The incidence of pseudocyst within a chronic pancreatitis is 20 - 40% (12,23). Between 20 and 60% of all pancreatic pseudocysts spontaneously disappear within 6 weeks (24-27). No cysts larger than 5 cm showed a spontaneous retrogression in our patients. In 8 - 20 % there are complications including pain, rupture of the cyst, bleeding, fistulation or suppuration. 

Beyond the 7 weeks of illness the rate of complications increase 20% each 5 weeks to 67% after 19 weeks (24-26). These complications are associated with high rates of morbidity and lethality especially if emergency surgery is required. Therefore, all pseudocysts larger than 5 cm whether symptomatic or asymptomatic have to be treated. Soehendra et al. recommends endoscopic drainage of all cysts remaining 2 - 3 months and measuring 6 cm or greater (1).

According to literature; complications like bleeding, infection, perforation, exacerbation of pancreatitis, acute cholecystitis or duodenal perforation come from 0-11 % after endoscopic drainage(2,4,9-12,28,29). In contrast the rate of complication after cystojejunostomy is much higher accounting for 14 - 41 % (23,30).

The rate of recurrence after endoscopic drainage ranges between 6 and 23 % with a long standing follow up (2,8). The mortality is 0 - 7 % (2-5,9-12).

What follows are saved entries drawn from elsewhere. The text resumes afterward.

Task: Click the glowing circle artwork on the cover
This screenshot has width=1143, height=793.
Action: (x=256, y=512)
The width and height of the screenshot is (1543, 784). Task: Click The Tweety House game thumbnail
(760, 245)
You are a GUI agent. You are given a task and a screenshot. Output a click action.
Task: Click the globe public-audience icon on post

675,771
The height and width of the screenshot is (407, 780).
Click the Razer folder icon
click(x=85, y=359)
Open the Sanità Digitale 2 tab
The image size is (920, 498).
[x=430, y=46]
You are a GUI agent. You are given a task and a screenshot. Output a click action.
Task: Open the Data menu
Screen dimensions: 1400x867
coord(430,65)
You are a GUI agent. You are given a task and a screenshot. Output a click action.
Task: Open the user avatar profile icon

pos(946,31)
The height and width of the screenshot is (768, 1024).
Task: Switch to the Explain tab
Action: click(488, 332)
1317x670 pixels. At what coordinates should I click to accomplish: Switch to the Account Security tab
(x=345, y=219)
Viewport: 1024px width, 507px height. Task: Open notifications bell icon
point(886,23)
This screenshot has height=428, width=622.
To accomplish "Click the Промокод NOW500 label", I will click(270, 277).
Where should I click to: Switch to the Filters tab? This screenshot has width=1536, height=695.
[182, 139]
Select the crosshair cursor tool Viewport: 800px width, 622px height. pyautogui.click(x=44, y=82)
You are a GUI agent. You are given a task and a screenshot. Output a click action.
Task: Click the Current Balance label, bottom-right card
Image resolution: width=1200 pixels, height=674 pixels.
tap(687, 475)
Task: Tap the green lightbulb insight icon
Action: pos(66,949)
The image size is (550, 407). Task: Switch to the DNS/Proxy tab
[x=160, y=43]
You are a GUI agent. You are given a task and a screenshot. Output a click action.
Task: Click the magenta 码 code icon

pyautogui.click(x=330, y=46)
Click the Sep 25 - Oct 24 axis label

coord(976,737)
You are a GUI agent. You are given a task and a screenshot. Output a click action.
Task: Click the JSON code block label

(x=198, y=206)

In conclusion the EUS is a valuable supplementation to the diagnostic procedure to localise the optimal spot for puncture and to avoid haemorrhage because of damage of intra- or extramural bloodvessels. Endoscopic internal drainage is a tolerable alternative to surgery especially for high-risk patients.

Advantages of the endoscopic drainage are minimal invasiveness, short period of hospitalization and low costs. These aspects make the endoscopic therapy the first choice of treatment of pancreatic pseudocysts.